Look over the material for the string "height". Copy every line where it turns up.

Dataset entries:
____________________
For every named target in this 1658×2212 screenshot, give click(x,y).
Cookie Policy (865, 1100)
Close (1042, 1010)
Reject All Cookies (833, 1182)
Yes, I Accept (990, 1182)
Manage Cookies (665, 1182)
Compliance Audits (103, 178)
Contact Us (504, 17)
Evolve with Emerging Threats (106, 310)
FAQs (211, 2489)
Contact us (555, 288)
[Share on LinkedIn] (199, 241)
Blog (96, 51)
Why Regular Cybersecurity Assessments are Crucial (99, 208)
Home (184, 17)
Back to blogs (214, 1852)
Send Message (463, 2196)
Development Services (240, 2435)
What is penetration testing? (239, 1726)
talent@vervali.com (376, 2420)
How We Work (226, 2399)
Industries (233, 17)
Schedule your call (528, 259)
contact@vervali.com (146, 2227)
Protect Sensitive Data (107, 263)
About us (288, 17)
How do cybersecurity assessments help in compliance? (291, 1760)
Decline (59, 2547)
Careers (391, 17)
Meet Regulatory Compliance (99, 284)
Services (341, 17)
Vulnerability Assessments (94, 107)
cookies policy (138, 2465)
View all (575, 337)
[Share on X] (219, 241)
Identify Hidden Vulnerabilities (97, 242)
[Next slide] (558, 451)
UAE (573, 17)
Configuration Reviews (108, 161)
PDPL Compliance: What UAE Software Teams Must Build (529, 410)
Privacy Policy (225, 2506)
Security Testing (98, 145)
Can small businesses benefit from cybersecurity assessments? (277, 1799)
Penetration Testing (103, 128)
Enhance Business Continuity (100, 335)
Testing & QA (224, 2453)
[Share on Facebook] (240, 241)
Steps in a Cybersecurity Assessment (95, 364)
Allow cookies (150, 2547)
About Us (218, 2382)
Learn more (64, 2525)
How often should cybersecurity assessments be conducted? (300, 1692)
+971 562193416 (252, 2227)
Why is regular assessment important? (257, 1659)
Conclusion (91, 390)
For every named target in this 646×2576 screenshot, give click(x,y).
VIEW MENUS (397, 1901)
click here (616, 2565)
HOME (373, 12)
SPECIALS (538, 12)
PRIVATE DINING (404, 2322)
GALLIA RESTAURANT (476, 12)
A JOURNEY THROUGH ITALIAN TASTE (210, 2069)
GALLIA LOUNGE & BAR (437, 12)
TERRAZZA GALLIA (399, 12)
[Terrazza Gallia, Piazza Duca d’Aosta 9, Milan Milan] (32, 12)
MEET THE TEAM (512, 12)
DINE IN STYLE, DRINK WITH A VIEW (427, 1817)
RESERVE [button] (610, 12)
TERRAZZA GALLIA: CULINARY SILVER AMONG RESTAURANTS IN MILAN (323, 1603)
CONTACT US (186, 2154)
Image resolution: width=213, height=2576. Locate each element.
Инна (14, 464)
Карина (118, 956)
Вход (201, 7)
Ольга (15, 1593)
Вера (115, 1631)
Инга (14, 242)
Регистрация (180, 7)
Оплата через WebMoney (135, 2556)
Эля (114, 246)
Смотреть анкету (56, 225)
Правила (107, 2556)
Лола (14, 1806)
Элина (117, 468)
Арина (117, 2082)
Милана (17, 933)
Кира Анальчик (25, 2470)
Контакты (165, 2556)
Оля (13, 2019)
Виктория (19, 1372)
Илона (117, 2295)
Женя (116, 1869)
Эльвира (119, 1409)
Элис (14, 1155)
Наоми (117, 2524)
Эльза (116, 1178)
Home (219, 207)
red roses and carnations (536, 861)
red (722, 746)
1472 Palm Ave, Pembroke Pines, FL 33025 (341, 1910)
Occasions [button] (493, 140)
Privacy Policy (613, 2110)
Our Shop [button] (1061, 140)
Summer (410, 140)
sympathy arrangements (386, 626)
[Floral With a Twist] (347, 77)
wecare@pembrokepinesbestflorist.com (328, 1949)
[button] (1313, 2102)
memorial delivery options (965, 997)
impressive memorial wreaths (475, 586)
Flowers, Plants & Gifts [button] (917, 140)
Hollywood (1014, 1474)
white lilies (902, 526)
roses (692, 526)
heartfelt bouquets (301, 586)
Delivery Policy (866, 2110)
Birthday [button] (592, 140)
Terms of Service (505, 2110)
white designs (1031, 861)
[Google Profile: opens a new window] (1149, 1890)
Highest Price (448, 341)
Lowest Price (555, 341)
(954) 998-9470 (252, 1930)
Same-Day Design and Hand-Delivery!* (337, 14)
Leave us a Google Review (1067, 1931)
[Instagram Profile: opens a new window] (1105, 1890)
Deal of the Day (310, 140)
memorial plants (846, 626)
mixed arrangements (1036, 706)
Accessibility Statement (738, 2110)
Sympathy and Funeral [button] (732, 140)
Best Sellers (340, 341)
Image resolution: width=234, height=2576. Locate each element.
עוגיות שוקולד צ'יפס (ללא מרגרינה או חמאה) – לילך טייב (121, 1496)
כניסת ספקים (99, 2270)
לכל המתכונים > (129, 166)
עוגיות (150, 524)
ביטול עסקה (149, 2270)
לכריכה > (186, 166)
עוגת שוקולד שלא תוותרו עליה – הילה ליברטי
____________________
Answer box:
Image resolution: width=213, height=2576. Locate each element.
Image resolution: width=234, height=2576. Locate each element.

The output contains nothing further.